佐々木 真一

Development of artificial chromoreceptors for the selective recognition of biologically important species has attracted much attention because of their possible application to chemical sensors such as optodes. As a first example of chemosensor using a chlorophyll derivative as a main dye unit, trifluoroacetyl-chlorins were developed for alcohol/ amine detection.
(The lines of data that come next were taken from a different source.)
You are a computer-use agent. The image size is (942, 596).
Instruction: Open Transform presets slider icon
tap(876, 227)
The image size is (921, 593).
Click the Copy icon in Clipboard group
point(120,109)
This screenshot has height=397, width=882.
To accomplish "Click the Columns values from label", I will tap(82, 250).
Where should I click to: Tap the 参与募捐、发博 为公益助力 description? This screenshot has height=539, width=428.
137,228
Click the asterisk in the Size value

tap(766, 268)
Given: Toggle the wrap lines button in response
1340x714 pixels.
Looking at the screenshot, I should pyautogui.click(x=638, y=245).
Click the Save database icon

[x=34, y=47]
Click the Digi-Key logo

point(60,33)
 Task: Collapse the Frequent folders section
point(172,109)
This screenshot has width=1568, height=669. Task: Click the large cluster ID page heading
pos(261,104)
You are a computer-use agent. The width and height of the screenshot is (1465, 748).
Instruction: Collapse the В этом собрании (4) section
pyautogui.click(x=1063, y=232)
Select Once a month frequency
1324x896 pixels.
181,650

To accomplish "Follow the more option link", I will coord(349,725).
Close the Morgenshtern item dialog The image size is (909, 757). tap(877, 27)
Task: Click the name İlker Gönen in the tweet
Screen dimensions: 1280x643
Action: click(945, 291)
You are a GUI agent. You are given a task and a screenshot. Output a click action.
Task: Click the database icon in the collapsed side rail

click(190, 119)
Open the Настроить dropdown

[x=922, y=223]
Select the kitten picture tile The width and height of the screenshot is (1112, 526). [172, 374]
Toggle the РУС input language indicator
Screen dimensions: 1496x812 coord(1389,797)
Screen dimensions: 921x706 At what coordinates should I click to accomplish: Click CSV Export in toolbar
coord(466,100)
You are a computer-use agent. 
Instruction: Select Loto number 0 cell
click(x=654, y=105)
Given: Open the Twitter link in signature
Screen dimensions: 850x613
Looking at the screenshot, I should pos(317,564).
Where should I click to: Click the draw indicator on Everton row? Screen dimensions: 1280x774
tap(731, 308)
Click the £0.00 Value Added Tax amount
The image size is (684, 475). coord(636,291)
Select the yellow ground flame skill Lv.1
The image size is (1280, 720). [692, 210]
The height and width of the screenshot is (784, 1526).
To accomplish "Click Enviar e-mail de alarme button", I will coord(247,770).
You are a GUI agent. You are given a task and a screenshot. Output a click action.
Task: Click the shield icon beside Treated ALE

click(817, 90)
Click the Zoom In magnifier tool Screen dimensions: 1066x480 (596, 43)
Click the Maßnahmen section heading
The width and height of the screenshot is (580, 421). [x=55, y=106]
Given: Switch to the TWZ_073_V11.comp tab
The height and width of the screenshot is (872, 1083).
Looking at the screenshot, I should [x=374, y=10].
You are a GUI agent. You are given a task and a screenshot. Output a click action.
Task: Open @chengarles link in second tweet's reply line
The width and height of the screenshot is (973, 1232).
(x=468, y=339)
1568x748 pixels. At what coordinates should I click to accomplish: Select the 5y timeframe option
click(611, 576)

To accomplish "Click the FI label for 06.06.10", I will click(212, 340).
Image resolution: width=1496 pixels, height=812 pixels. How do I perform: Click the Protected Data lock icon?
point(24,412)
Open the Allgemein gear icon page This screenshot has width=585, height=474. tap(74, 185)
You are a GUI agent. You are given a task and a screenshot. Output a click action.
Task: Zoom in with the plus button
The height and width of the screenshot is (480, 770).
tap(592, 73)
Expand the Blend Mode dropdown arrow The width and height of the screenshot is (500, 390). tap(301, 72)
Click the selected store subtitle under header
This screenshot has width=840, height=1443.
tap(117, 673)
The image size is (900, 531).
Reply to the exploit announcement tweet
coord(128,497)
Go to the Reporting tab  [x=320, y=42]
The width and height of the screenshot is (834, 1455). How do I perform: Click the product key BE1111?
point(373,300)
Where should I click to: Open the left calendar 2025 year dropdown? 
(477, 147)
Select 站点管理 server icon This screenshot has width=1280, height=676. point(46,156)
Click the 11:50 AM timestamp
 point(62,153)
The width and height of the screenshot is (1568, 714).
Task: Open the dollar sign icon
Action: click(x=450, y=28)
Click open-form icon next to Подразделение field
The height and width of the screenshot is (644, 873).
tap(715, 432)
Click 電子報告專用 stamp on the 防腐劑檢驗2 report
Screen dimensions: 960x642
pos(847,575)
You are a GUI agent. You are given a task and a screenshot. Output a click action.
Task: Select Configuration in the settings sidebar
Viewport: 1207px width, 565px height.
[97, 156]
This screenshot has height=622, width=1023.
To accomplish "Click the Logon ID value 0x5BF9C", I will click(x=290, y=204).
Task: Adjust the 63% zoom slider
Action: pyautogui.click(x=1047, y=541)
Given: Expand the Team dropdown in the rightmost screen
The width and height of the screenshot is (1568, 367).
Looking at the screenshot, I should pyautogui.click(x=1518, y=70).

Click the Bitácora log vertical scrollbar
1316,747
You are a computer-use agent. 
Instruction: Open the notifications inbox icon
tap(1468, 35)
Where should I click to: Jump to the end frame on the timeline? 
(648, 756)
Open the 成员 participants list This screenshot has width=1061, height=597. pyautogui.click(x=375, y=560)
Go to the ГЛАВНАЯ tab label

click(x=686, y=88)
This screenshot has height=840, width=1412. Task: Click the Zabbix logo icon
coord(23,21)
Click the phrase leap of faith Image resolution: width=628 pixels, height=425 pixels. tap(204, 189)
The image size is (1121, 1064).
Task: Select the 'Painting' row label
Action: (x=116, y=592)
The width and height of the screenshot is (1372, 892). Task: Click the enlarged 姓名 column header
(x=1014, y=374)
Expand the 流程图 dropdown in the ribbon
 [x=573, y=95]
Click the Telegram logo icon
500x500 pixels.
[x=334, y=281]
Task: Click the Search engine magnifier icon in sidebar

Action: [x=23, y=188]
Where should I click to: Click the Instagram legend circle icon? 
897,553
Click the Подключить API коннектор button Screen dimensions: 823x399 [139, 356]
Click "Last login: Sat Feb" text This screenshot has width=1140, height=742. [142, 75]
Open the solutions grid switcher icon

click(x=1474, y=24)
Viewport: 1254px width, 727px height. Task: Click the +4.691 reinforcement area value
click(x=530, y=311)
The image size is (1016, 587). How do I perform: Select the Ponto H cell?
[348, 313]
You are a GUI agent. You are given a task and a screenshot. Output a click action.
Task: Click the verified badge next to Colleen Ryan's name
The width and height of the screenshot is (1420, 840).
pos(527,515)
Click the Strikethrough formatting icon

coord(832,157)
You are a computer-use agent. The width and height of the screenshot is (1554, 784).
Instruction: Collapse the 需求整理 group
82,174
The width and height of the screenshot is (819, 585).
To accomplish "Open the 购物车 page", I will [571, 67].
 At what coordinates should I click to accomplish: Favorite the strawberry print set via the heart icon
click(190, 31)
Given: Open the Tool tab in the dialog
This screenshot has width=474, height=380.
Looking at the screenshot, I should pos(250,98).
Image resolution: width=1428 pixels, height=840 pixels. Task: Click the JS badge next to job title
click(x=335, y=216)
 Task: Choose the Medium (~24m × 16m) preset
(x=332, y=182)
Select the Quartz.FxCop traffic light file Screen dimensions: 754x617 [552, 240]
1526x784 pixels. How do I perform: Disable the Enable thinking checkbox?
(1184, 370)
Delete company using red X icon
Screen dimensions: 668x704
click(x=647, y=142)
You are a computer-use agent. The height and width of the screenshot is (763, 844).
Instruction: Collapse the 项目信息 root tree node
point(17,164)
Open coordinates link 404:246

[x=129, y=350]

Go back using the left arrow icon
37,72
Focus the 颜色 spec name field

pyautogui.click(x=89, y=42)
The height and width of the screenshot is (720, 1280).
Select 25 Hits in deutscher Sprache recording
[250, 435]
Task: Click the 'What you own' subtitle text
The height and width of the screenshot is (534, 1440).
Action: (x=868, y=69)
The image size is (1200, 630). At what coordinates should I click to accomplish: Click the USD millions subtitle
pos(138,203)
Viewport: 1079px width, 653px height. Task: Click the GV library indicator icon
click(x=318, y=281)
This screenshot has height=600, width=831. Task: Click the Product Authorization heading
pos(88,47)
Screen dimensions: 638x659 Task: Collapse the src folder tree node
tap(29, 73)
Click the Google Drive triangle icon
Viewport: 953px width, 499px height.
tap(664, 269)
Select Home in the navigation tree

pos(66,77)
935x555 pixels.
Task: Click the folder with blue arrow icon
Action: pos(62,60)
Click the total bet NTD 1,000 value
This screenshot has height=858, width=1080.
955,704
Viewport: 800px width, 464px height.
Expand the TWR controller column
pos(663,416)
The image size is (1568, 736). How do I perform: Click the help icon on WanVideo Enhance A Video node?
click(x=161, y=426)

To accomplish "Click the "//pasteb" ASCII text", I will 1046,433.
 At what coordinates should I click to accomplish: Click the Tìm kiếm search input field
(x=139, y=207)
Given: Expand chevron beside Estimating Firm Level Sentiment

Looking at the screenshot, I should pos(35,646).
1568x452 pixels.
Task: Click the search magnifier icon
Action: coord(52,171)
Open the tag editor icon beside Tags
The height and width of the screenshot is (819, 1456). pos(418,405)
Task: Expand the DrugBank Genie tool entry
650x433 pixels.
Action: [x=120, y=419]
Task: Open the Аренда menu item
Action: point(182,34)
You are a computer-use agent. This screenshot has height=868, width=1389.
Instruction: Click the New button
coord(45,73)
The new chemosensors achieved guest sensing at a longer-wavelength region with less interference from environments and impurities.

In contrast to traditional silicon solar cells, most dye molecules applied in dye-sensitized solar cell lack lightharvesting ability in the near-infrared region. Because natural chlorophylls efficiently use a wide range of light energy, a series of chlorin derivatives applicable to electrodes have been designed and synthesized, and the relations between structural characteristics and the performance for solar cells have been studied.

In the initial stage of photosynthesis, dye molecules represented by chlorophylls are precisely arranged to form light-harvesting antennas, which enable absorption of sunlight, migration of harvested energy, and finally energy transfer to a reaction center. As artificial mimics of such antenna systems, covalently-linked cyclic chlorophyll oligomers as well as synthetic zinc chlorins possessing self-assembling abilities have been synthesized and their structural properties have been investigated.